Turning to the second point, London Plan D9 states that proposals that could harm the significance of London’s heritage assets will require clear and convincing justification, demonstrating that alternatives have been explored (D9(C1d)) [our emphasis]. It is accepted by the Council and the promoter that the scheme generates less than substantial harm, and therefore D9’s requirement is engaged.

So here we have a scheme involving the provision of 354 on-site car parking spaces where the GLA seeks car free development, a development form (height and massing) that the Council accepts will cause harm to heritage assets / viewing corridors, a policy requirement (LP D9(C1d) to consider alternatives. But, rather than requiring the promoter to consider alternatives – that should include the non-re-provision of the policy conflicting MSCP, the officer instead did the opposite he sought to justify the MSCP by categorising the site’s location as outer London and downplaying the EQDB SPD guidance on tall buildings by
suggesting the requirement to identify suitable locations had only arrived with the newly published London Plan. The policy requirements in relation to this proposal were reported in an unbalanced way, and clearly presented with bias to the developer.

A further point for the GLA in respect of tall buildings in Kingston
In regard to the location of tall buildings, we note again that the GLA has misinterpreted Kingston’s policy on this, as set out in CS8 and the detailed guidance in the EQDB. It most certainly is not the case that tall buildings can be located anywhere in Kingston town centre, which is what the GLA Stage 1 response concluded. The EQDB identifies where these are /are not appropriate – the Surrey House site was deemed inappropriate for buildings greater than 8 storeys.
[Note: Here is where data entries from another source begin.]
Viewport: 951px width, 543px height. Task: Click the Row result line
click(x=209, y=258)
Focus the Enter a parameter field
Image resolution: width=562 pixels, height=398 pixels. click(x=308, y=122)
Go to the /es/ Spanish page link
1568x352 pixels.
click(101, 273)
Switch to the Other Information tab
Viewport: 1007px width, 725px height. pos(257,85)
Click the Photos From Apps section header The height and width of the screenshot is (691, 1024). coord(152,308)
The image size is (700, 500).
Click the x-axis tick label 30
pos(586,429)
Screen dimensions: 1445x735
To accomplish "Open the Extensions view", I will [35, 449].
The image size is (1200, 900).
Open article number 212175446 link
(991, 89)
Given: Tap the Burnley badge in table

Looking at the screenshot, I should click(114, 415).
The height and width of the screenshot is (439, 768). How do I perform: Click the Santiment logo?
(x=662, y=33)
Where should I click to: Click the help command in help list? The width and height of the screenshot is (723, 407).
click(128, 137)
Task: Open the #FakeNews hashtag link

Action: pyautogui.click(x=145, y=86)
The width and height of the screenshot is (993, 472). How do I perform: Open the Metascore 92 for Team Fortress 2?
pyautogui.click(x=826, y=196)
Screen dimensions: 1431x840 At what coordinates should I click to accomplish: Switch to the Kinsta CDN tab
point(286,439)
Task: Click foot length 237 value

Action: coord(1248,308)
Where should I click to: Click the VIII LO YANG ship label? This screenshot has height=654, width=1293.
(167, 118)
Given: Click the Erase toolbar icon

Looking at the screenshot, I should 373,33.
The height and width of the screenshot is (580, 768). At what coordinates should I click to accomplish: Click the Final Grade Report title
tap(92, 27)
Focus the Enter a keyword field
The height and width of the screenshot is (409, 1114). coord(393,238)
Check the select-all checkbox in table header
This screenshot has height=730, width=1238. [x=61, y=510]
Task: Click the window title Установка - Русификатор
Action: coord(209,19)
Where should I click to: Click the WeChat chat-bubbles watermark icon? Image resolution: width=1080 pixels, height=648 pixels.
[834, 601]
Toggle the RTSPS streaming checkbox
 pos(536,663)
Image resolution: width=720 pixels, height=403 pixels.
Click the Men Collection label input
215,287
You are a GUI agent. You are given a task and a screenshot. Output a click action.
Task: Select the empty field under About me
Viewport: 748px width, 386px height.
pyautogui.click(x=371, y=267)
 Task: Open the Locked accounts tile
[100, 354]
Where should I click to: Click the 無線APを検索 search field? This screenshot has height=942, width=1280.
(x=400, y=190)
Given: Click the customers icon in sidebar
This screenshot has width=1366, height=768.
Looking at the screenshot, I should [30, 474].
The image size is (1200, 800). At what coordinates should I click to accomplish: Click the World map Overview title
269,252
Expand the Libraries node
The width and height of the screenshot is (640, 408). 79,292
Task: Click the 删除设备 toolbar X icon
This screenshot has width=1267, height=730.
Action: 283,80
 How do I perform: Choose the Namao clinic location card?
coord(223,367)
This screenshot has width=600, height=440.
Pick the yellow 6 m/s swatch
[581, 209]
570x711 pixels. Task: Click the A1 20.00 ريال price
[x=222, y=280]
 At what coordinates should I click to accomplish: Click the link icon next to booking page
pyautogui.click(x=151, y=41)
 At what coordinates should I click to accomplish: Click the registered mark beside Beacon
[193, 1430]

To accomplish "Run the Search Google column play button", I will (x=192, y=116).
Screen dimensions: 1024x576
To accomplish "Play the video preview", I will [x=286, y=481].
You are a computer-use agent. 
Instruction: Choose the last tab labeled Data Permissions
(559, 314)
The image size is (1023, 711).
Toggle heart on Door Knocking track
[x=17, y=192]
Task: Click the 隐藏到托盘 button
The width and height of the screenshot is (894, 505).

We consider that the Committee Report and officer presentation to the Members of the DCC Committee was biased in favour of the applicant, and was not balanced and was misleading and indeed an incorrect interpretation of policy as set out above. There is therefore an urgent need for either the Mayor or the Secretary to State to take over the determination of this application as the local decision-maker clearly has failed to do this in an objective and fair manner.

The Society strongly opposes these applications on the basis clearly set out in our collective responses. These applications should be refused.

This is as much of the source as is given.